The myth that a poor person has never hired an employee should also be dispelled. Ask any small business owner if their rich or poor. They’ll tell you they can barely afford an employee. To many owners, they’re still poor and barely making it. Yet they continue to hire so they can meet demand.
Republicans are short term thinkers, trashing the ability of consumers to create demand in the future by reducing their incomes from Social Security and raising their expenses for Medicare. Lowering the rate of yearly increases only short changes their ability to spend any extra cash.

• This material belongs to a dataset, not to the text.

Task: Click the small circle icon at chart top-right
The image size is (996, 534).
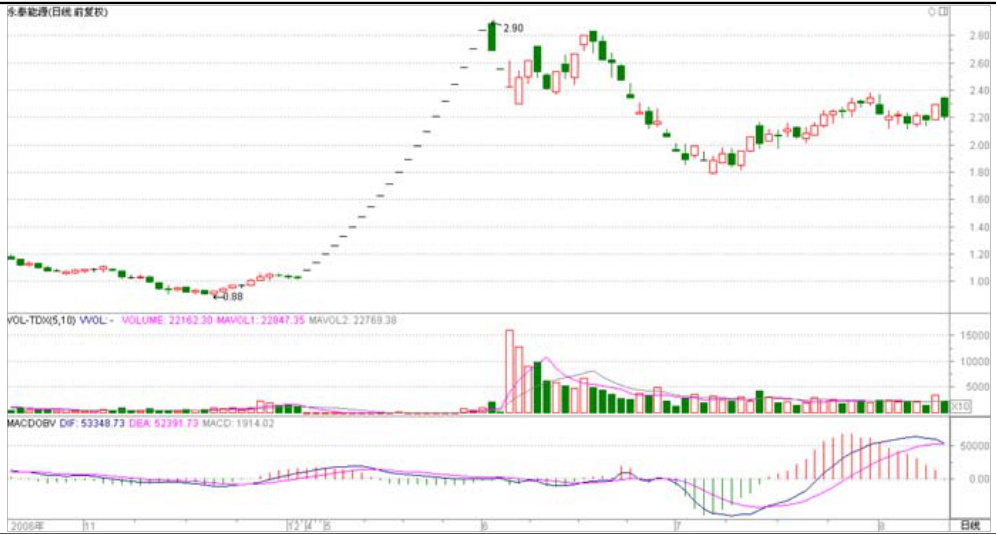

That’s what the following story from the Washington Post is telling us, in the words of a few small business owners:
Some small employers say those tax discussions are overshadowing an even greater threat to their businesses – cuts to entitlement programs. “If I could talk to Congress, I would tell them to stay away from entitlements,” Mary Black, owner of a UPS franchise in Baton Rouge, La., said. “I’m willing to pay more taxes if that’s what’s needed to pull up the country, and my business would be okay. But cutting Medicare and Medicaid could have some really bad consequences for small businesses.”

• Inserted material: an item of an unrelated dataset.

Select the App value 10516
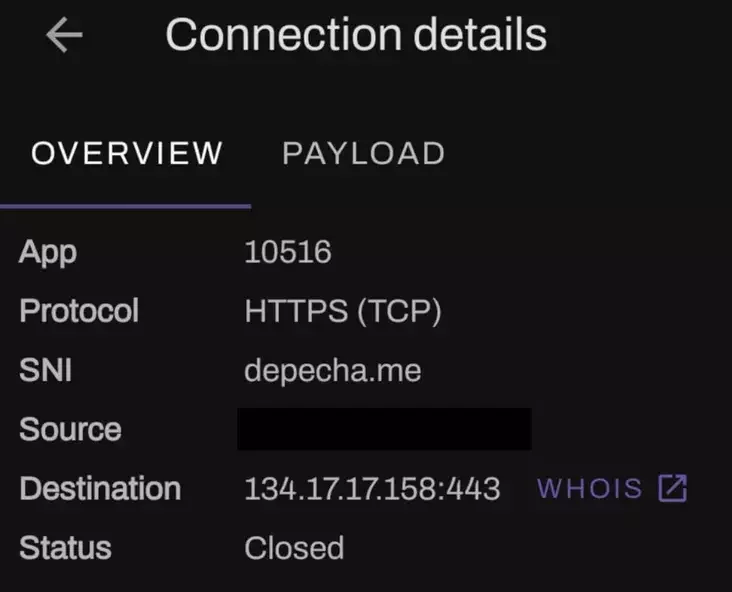The image size is (732, 592). (288, 252)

Without government-backed insurance, Black would no longer be in business. During the summer of 2010, her 71-year-old husband fell ill … He recovered, but not before the medical bills soared to more than $130,000. “Had it not been for Medicare, my business would have gone under,” Black said, noting that her business would have likely been the first thing sold to cover the expenses. “No question, I would have had to close the doors.” … one in eight small business owners was over the age of 65, and twice that many were less than a decade away from being eligible for Medicare.
Jim Houser, owner of Hawthorne Auto Clinic in Portland, Ore., explained entitlement programs help maintain a strong base of consumers on which his and other small companies rely. “A lot of people like to retire in Oregon, and I need my customers to be able to afford my services,” said Houser, “People need to have a reliable source of income, especially after paying into those programs for so many years, in order for us to have customers.” Houser, like Black, said he would gladly accept a tax increase if it meant lawmakers left entitlement programs alone.